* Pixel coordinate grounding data
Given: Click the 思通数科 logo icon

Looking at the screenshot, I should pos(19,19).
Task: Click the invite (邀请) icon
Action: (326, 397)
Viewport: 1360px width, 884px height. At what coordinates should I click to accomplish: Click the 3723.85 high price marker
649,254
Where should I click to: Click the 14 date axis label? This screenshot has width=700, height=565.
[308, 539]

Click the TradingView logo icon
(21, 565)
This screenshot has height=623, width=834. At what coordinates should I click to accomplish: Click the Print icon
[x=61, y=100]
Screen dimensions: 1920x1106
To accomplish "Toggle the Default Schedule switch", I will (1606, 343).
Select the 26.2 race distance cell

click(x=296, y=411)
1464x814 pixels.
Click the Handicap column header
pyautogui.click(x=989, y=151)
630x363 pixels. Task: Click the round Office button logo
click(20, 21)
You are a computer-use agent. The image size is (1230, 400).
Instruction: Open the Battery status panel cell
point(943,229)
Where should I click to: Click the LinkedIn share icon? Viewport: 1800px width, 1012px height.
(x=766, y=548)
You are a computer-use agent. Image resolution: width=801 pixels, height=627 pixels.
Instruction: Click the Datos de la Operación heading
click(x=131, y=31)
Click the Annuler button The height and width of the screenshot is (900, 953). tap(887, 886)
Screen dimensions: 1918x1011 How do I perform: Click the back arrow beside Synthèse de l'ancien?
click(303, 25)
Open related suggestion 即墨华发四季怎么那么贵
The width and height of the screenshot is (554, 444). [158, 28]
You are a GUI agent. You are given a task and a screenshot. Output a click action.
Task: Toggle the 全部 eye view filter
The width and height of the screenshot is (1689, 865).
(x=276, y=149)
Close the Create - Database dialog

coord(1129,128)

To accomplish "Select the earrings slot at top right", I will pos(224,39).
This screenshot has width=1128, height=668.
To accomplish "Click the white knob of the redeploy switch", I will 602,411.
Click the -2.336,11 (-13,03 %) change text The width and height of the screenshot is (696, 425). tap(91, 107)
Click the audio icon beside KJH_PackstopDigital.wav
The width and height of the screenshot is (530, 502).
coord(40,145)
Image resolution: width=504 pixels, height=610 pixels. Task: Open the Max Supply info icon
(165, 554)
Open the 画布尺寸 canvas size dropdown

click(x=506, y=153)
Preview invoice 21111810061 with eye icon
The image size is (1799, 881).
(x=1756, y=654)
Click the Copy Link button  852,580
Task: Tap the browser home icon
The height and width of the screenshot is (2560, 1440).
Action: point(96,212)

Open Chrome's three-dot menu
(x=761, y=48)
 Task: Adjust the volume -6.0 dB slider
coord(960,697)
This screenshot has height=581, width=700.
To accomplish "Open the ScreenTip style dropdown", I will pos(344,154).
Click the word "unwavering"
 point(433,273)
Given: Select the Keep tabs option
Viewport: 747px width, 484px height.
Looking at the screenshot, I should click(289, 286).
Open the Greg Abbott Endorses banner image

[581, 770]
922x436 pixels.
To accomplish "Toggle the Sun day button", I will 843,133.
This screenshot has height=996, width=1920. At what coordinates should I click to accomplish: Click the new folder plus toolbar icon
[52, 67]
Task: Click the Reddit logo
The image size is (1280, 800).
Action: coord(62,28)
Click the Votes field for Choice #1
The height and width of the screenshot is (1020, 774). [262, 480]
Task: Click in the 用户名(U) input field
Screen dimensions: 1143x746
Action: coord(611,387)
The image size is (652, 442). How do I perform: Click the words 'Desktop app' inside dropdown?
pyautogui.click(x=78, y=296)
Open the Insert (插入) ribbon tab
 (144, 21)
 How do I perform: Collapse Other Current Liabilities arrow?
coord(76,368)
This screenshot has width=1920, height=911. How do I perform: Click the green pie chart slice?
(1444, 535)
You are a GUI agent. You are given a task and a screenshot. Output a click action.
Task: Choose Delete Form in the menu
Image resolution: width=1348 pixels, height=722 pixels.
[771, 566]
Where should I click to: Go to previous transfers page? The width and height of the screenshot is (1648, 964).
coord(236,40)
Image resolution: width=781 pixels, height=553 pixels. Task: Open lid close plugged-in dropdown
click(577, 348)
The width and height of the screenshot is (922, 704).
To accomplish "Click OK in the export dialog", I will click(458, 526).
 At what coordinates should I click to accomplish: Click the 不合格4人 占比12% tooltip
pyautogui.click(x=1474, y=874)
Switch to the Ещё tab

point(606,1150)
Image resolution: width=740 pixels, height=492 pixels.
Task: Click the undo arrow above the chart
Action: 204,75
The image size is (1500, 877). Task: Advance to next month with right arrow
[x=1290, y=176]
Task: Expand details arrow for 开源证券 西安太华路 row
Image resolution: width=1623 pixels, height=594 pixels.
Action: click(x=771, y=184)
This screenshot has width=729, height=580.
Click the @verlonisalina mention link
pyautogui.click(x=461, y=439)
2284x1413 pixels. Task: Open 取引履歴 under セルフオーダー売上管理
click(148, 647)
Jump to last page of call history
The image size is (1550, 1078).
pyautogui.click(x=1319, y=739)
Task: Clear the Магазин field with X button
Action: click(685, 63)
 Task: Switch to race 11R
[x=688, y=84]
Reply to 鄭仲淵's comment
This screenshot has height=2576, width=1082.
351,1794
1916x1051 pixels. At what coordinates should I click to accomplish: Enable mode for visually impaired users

* Your instructions
Only the lines of the data holding the string "computer" are wanted; copy each of them.

* Result of this task
You are a computer-use agent. The image size is (1230, 400).
You are a computer-use agent. Image resolution: width=801 pixels, height=627 pixels.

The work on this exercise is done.